START Study material
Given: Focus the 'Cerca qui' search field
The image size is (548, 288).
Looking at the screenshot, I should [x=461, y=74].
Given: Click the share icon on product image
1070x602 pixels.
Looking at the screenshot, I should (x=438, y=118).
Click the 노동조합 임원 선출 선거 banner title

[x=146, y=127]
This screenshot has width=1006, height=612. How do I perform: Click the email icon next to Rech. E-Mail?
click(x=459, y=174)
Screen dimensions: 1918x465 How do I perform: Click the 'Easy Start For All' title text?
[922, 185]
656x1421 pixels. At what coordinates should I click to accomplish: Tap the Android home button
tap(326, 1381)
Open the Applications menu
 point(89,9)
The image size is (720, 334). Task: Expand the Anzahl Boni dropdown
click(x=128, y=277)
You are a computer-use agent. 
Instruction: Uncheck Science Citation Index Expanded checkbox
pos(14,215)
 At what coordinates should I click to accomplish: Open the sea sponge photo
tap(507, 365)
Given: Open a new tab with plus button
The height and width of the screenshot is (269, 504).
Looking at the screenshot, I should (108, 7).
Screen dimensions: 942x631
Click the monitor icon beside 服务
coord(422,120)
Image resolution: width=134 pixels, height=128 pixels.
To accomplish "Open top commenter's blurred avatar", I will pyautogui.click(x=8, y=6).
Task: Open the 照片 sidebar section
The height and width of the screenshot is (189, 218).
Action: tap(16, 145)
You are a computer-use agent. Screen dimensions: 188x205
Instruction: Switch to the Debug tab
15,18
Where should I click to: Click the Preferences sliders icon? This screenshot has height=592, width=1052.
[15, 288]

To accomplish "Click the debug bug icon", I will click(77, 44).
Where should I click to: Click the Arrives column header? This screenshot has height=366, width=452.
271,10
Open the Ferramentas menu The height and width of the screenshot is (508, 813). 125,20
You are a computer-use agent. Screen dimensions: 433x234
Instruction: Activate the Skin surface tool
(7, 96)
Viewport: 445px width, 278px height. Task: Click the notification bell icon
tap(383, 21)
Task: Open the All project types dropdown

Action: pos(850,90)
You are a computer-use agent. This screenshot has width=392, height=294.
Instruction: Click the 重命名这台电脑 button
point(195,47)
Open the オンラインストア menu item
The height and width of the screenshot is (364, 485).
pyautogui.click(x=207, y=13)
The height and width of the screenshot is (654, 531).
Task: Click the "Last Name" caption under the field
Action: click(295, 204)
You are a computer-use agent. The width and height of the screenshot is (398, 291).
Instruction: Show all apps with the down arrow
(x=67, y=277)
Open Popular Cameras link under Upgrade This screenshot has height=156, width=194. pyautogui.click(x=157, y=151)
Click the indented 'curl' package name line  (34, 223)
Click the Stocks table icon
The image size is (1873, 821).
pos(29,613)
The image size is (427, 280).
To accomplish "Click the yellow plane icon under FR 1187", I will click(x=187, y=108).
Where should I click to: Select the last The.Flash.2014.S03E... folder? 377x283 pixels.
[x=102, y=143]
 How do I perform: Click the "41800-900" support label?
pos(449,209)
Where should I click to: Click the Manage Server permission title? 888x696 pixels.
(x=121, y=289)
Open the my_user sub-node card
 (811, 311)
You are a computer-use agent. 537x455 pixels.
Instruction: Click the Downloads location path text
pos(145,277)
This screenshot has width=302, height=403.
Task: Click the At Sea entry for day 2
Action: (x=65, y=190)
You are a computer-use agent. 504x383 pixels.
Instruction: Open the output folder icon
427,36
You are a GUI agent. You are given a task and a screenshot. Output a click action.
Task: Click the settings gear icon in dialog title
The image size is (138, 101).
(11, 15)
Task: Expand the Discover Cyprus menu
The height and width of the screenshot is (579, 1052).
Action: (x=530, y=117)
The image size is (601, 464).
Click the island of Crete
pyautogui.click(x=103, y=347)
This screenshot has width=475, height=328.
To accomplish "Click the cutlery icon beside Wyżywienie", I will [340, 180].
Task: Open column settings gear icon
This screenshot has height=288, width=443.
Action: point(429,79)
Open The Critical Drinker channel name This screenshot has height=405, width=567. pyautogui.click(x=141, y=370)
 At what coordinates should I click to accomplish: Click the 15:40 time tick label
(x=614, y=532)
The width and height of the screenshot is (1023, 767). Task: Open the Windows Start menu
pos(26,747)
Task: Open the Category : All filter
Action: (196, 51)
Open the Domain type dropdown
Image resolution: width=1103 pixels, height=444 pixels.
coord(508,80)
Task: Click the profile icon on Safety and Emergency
END Study material
**Exercise goal**
Starting at the line that has "Task: Open the All project types dropdown" and ending at the line that has "The image size is (427, 280).", please write out the lines above exactly, leaving out all others.

**Task response**
Task: Open the All project types dropdown

Action: pos(850,90)
You are a computer-use agent. This screenshot has width=392, height=294.
Instruction: Click the 重命名这台电脑 button
point(195,47)
Open the オンラインストア menu item
The height and width of the screenshot is (364, 485).
pyautogui.click(x=207, y=13)
The height and width of the screenshot is (654, 531).
Task: Click the "Last Name" caption under the field
Action: click(295, 204)
You are a computer-use agent. The width and height of the screenshot is (398, 291).
Instruction: Show all apps with the down arrow
(x=67, y=277)
Open Popular Cameras link under Upgrade This screenshot has height=156, width=194. pyautogui.click(x=157, y=151)
Click the indented 'curl' package name line  (34, 223)
Click the Stocks table icon
The image size is (1873, 821).
pos(29,613)
The image size is (427, 280).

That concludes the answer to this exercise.